Kyle Palmieri #21 of the New Jersey Devils tries to...

Kyle Palmieri #21 of the New Jersey Devils tries to keep the puck from Kevin Fiala #22 of the Nashville Predators in the second period on January 25, 2018 at Prudential Center in Newark, New Jersey. Credit: Getty Images / Elsa

NEWARK, N.J. — When he was a child, Devils forward Kyle Palmieri always was thankful to have a godfather who could give him good advice simply about growing up. Palmieri was even more grateful when he became a professional athlete, having a godfather who could mentor him about making his way in a tough business.

Palmieri is as proud as ever now of a godfather who is showing how to keep on going. It was, is and always will be an honor for the first-line forward to look up to Bud Harrelson.

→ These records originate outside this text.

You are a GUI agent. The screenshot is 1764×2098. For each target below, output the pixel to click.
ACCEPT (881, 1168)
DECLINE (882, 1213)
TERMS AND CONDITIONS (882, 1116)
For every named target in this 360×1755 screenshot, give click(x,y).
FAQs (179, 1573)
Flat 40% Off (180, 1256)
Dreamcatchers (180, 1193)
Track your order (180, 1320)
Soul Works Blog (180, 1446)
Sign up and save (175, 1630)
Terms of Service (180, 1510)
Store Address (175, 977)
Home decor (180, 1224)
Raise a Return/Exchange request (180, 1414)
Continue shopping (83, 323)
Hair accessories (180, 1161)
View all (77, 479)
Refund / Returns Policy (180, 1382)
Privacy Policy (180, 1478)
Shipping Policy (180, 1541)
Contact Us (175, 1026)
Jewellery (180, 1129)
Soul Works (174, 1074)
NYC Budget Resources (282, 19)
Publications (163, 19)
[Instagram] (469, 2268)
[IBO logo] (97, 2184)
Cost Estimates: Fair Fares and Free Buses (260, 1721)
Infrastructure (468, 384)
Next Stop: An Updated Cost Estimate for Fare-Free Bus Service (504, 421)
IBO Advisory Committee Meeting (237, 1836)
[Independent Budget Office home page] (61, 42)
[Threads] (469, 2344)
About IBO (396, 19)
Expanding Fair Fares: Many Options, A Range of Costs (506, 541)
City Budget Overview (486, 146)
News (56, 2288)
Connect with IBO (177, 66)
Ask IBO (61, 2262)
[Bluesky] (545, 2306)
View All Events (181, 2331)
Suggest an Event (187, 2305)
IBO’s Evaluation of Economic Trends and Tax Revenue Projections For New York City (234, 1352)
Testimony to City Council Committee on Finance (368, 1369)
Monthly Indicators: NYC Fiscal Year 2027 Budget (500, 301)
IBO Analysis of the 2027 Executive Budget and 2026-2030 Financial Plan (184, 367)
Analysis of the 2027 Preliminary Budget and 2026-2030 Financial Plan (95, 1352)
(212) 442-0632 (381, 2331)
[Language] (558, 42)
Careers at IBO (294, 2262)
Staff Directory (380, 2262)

“I haven’t spoken to him in a little bit. My parents keep me up to date a lot and I still speak to my cousins — his sons and daughters — and I check in about what’s going on,” Palmieri said of his famous and beloved godfather, who announced earlier this month that he has Alzheimer’s disease.

“It’s tough. I’ve watched my grandfather go through it. He has been in a battle with Alzheimer’s for a while now,” the Devils player said after the morning skate Saturday, in preparation for the home game against the Islanders. “Any time it’s someone close to you, it’s hard to watch them go through it. But he’s an upbeat guy. He has always been upbeat, he’s found ways to bring smiles to everyone’s faces.”

Palmieri is a native Long Islander, having lived in East Moriches before moving to Montvale, New Jersey, when he was three. He still spends part of every summer in Mattituck, where his family still has a house. So, he knows how much Harrelson means to people in Nassau and Suffolk. The hockey player thinks it is a good idea that Harrelson will still spend as much time as he can around the Long Island Ducks.

“He’s finding ways to fill his time and keep a smile on his face,” Palmieri said. “Obviously, baseball has been his whole life so the fact that he’s staying involved with it and going to games, that’s something that’s good to see.”

Harrelson and Palmieri’s father, Bruce, are cousins, the player said, adding that he remains close with Harrelson’s children, whom he calls his second cousins. “They used to come to more games when the Islanders played at the Coliseum,” he said, noting that the former shortstop and Mets manager and coach became something of a hockey aficionado.

“Going through a professional sports career, it’s good to have someone to help you. Obviously, everything was a little different in baseball in the 1960s and ’70s. But it’s awesome to have someone like that who knows what it’s like, going through it at a young age, playing pro sports,” Palmieri said.

Just talking about Harrelson brought a smile to his face, which is nothing new. “We are,” the forward said, “all giving our support.”